Other headwinds like households' debt service and student loan payments are also on Meyer's radar.

Student loans returning will be "an adjustment for the economy but not a sudden or abrupt change in the economy," Meyer said.

And when it comes to the impact of higher interest rates, households' balance sheets are slightly less favorable than those of last year’s holiday shoppers, according to the report.

Last month, several retailers, including Macy's (M), warned that consumers were having a harder time paying off their credit card balances.

Read more: How a Fed interest rate hike impacts credit cards

However, Meyer said when it comes to the debt service ratio, which measures debt payments as a percent of disposable income, US consumers are "basically back to where we were in 2019."

"It's not above despite a higher rate environment, so I think households are managing it very well," she said.

Where will Americans be spending?

Some pandemic-era shopping habits have stuck around. E-commerce sales are expected to jump 6.7% compared to last year, and in-store sales are expected to increase by 2.9%.

Last year, there was "actually a very similar breakdown," Meyer said, adding that "some of the shift toward ... e-commerce has been sticky."

All those electronic splurges Americans made for their home offices in 2020 and 2021 are likely ready for an upgrade this holiday too, as electronics sales this holiday are expected to increase by 6%.
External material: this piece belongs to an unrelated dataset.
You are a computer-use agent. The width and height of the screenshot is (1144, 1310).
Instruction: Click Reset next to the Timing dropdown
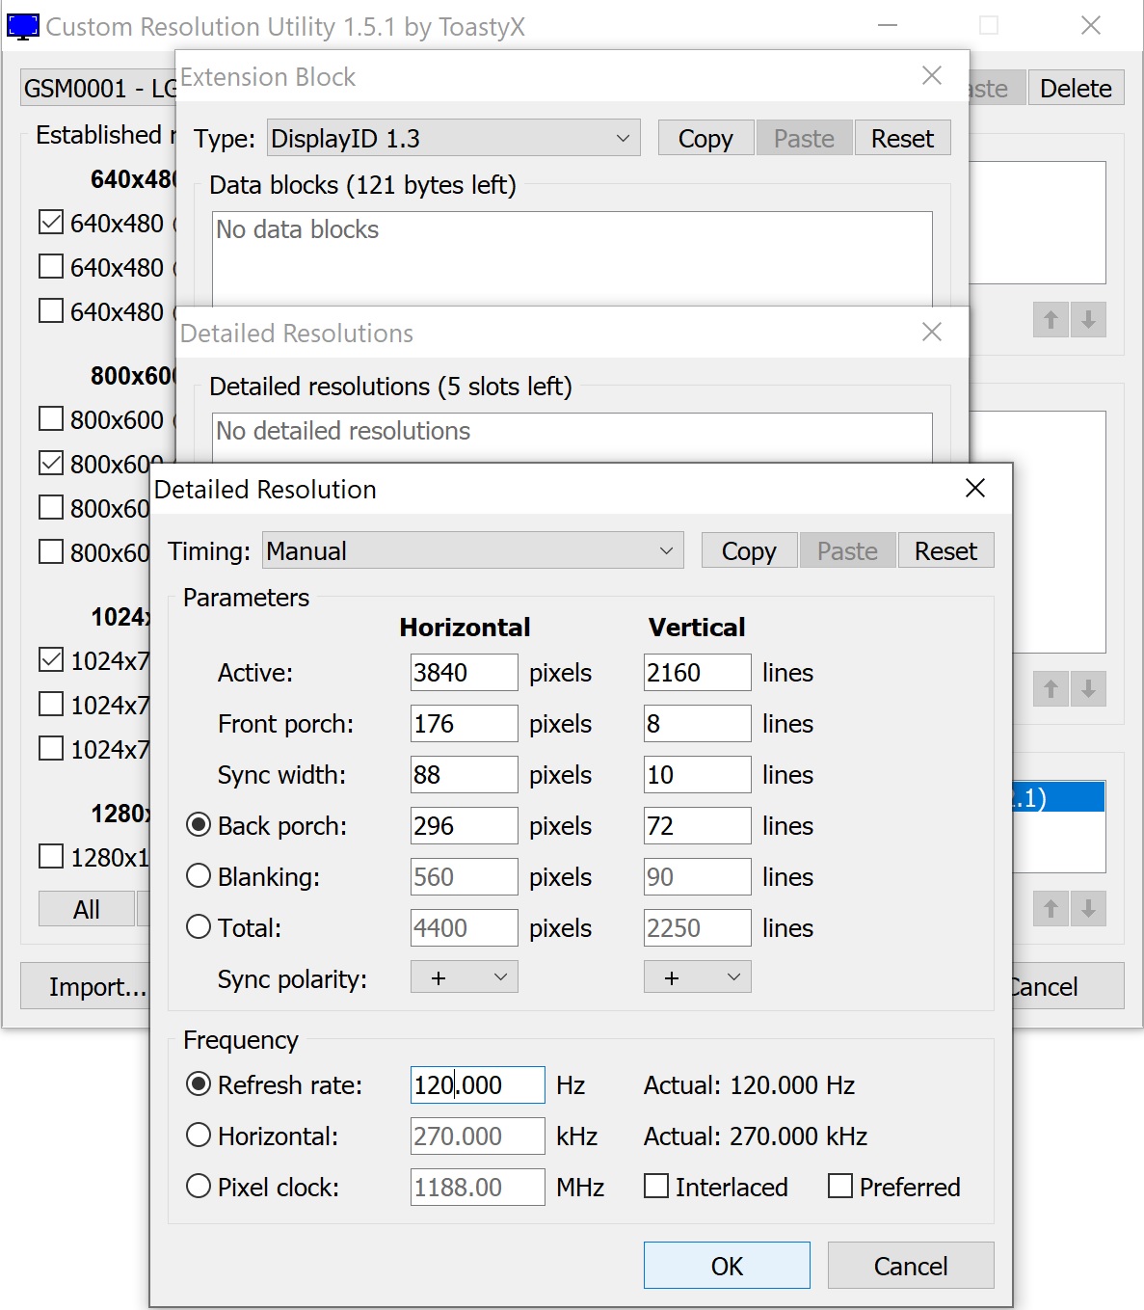tap(944, 550)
"If you kind of stocked up on a lot of new technology right after the pandemic — whether it was for your home office, or remote work, or whatever it might be — there are new items and options available now," Meyer said.

A woman in a yellow scarf walks past a closed Apple Store in Lille, northern France.
A woman walks past an Apple Store in Lille, northern France, Monday, March 16, 2020. (Michel Spingler/AP Photo, File)

Consumers are also willing to splurge at restaurants this holiday season, with restaurant sales expected to grow 5.4%, more than the 3.9% growth expected for grocery sales.

This comes as Americans are forced to make a tough decision to dine in or go out amid rising food prices. In August, the cost of groceries ticked up 3% year over year while restaurant prices went up 6.5%.

And as we saw this year with the economic boom from Taylor Swift and Beyoncé tours, Americans seem willing to spend on experiences this holiday.

"It was pretty amazing ... the extent to which people were willing and able to spend for a lot of these experiences," Meyer said. "There's many other really fun and interesting activities and experiences that could generate an additional kind of push."

"Consumers have power," Meyer added. "They have choice. They're being very clear on how and when and what they want to spend on."

*Mastercard SpendingPulse measures in-store and online retail sales across all forms of payment including cash and check and is not adjusted for inflation.